- [EXERCISE DETAILS]: In the antenna patent text below, please name what the liquid crystal bias control circuit loads on each liquid crystal metasurface array unit.

- [EXTRACT]:
Examples of a control circuit and/or a hardware circuit include, but are not limited to, a processor (such as a central processing unit or CPU), an application-specific integrated circuit (ASIC), or the like. Examples of a storage element and/or a non-transitory computer-readable storage medium include, but are not limited to, electronic, magnetic, optical, electromagnetic, infrared, and/or a semiconductor system (or apparatus or device), such as, a semiconductor or solid-state memory, a magnetic tape, a removable computer diskette, a random access memory (RAM), a read-only memory (ROM), a flash memory, a rigid magnetic disk, an optical disk, a compact disk-read only memory (CD-ROM), a compact disk-read/write (CD-R/W), a digital video disc (DVD), or the like.
The foregoing descriptions are merely specific implementations of this application, but are not intended to limit the protection scope of this application. Any variation or replacement readily figured out by a person skilled in the art within the technical scope disclosed in this application shall fall within the protection scope of this application. Therefore, the protection scope of this application shall be subject to the protection scope of the claims.

Claims

What is claimed is:

1. An antenna, comprising:

a feed;

a liquid crystal metasurface array;

a liquid crystal bias control circuit; and

a beam transformation structure, wherein

the liquid crystal metasurface array comprises a plurality of liquid crystal metasurface array units,

the feed is configured to generate or receive a radio frequency signal,

the liquid crystal bias control circuit is configured to:

determine a to-be-adjusted beam angle, and

load a voltage bias value on each liquid crystal metasurface array unit in the liquid crystal metasurface array based on the beam angle,

the liquid crystal metasurface array is configured to:

transmit the radio frequency signal, and

generate a lateral offset of a feed phase center based on the voltage bias value, and the beam transformation structure is configured to

emit the radio frequency signal generated from the feed and then transmitted through the liquid crystal metasurface array, or

receive the radio frequency signal and then direct the radio frequency signal through the liquid crystal metasurface array to the feed.

- [GIVEN INFORMATION]:
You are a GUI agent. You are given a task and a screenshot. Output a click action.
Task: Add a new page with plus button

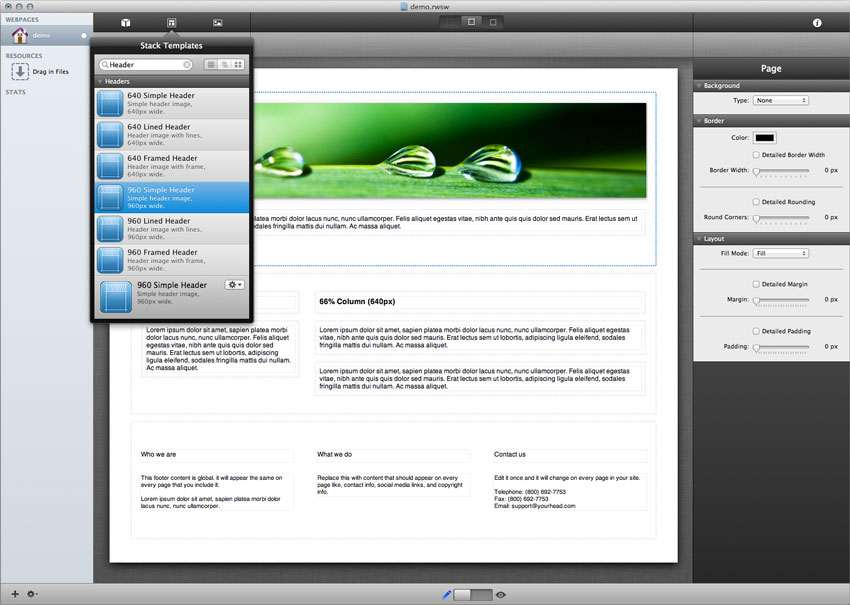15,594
...
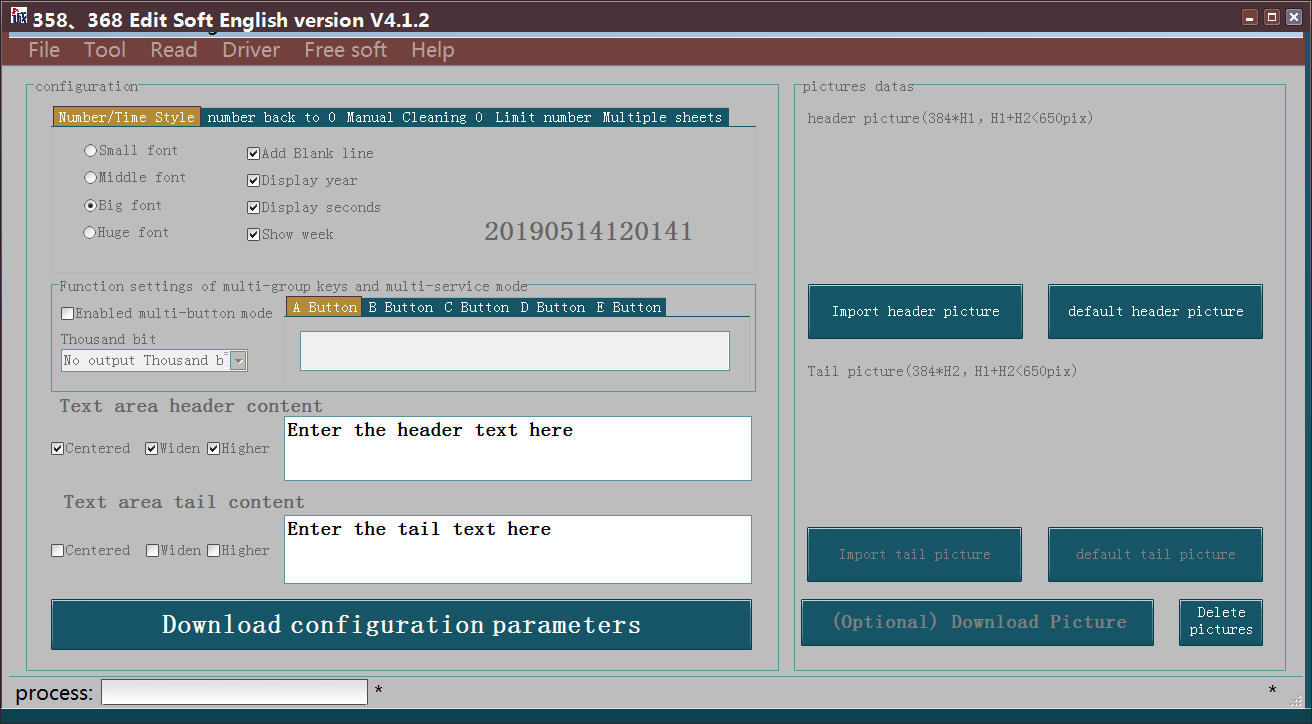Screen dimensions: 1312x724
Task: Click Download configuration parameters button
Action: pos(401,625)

- [SOLUTION BELOW]: A voltage bias value, based on the beam angle.